BEGIN INPUT DATA
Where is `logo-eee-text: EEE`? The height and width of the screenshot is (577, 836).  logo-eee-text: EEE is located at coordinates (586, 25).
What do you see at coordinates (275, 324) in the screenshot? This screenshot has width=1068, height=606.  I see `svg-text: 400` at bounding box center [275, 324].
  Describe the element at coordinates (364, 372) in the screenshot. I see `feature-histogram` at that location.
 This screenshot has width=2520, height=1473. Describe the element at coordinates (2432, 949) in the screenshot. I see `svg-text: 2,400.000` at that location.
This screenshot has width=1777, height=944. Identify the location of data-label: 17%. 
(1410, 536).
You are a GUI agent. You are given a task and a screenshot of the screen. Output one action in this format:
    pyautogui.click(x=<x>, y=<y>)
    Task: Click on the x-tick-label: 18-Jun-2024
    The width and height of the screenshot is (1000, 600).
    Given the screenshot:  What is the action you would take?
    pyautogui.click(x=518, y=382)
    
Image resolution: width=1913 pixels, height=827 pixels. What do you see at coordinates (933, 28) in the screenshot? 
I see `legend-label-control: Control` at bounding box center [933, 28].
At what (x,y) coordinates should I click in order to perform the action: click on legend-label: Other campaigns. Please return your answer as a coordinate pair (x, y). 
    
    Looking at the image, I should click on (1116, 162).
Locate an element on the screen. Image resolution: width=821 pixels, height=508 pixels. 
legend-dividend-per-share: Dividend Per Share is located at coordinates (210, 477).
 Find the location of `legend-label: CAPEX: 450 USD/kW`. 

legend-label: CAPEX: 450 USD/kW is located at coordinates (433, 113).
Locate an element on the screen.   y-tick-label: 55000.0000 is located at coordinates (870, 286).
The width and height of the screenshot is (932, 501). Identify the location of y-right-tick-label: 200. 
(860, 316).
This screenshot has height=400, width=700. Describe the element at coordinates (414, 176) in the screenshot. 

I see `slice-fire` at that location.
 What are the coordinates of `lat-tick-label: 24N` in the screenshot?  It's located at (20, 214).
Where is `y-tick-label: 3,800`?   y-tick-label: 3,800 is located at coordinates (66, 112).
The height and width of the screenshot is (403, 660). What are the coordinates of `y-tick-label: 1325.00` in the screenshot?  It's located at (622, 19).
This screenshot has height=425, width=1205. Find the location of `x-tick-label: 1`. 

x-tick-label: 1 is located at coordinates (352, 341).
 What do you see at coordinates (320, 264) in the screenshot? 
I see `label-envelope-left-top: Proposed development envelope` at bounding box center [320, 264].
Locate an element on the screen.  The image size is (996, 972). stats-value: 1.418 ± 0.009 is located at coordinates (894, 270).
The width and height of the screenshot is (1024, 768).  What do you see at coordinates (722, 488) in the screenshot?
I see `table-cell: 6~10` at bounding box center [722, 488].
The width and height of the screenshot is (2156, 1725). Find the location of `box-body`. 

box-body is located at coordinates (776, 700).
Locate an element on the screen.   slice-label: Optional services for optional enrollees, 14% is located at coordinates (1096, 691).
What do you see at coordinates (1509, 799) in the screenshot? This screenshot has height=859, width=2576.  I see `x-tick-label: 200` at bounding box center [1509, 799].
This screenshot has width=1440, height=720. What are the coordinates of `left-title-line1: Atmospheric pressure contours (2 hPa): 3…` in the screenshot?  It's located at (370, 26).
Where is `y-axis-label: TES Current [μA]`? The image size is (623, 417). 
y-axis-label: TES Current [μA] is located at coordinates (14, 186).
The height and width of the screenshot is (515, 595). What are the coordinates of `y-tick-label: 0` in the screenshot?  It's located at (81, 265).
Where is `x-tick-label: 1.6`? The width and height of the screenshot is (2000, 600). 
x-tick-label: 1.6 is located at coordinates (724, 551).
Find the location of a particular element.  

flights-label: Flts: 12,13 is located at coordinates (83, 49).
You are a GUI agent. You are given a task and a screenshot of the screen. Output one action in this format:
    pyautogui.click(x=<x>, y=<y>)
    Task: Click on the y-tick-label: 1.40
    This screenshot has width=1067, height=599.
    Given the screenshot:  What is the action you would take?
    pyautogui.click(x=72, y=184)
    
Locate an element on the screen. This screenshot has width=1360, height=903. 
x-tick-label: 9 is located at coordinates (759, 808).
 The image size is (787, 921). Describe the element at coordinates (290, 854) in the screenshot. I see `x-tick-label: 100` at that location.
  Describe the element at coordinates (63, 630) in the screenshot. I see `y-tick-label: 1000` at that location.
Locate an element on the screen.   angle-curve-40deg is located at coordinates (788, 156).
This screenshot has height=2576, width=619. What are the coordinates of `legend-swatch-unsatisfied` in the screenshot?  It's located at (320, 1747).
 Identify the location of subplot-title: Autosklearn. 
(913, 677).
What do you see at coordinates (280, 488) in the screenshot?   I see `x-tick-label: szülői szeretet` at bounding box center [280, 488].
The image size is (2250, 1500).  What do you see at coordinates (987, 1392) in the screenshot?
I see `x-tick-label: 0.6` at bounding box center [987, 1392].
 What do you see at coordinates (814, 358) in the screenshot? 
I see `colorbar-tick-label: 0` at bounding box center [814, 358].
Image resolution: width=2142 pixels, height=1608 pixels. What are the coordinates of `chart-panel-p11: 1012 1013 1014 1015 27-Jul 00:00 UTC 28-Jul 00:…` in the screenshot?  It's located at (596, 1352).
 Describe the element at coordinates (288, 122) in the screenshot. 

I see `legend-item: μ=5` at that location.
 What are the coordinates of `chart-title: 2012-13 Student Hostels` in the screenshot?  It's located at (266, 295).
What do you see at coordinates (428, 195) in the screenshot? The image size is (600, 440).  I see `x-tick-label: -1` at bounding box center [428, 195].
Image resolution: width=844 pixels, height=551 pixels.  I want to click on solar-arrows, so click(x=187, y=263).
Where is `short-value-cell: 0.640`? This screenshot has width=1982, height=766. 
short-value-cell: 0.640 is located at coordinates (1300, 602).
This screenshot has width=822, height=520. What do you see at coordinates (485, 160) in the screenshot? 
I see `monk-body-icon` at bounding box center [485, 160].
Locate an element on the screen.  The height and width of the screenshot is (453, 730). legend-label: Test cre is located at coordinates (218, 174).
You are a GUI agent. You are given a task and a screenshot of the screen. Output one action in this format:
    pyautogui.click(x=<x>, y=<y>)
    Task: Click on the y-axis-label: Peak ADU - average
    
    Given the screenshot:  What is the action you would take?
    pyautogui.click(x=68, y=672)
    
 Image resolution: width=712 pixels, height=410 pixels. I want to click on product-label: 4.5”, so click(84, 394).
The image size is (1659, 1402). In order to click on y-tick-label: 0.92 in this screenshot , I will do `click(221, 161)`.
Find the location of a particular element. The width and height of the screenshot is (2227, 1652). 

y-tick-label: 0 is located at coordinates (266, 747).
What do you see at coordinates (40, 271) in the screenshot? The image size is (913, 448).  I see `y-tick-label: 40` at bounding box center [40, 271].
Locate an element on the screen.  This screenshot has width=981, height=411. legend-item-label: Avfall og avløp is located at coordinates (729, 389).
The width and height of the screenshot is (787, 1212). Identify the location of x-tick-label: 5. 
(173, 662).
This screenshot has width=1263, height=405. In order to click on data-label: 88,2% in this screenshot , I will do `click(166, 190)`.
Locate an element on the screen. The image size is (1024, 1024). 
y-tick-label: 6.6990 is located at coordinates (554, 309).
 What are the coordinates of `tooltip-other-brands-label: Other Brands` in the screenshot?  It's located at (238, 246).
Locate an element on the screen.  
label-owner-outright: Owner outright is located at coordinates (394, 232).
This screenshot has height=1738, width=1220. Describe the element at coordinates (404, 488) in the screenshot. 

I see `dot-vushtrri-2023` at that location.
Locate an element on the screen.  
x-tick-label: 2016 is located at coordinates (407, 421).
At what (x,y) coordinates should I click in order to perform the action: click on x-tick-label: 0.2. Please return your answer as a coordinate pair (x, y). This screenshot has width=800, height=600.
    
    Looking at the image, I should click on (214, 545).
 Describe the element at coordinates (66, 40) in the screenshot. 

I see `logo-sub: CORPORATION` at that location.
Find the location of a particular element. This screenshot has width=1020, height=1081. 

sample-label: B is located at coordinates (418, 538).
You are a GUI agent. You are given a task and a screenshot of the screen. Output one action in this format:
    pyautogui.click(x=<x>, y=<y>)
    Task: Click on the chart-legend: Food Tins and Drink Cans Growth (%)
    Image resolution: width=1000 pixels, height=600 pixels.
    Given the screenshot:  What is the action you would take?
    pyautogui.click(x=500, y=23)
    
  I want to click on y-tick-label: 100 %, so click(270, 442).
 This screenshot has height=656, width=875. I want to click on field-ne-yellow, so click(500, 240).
END INPUT DATA
• WHAT TO PRODUCE
Rewrite the entries from the start of the records through the line that contains "(1410, 536)." as a numbered list, leaving out any blank lines.

• RESPONSE
1. Where is `logo-eee-text: EEE`? The height and width of the screenshot is (577, 836).  logo-eee-text: EEE is located at coordinates (586, 25).
2. What do you see at coordinates (275, 324) in the screenshot? This screenshot has width=1068, height=606.  I see `svg-text: 400` at bounding box center [275, 324].
3.   Describe the element at coordinates (364, 372) in the screenshot. I see `feature-histogram` at that location.
4.  This screenshot has width=2520, height=1473. Describe the element at coordinates (2432, 949) in the screenshot. I see `svg-text: 2,400.000` at that location.
5. This screenshot has width=1777, height=944. Identify the location of data-label: 17%. 
6. (1410, 536).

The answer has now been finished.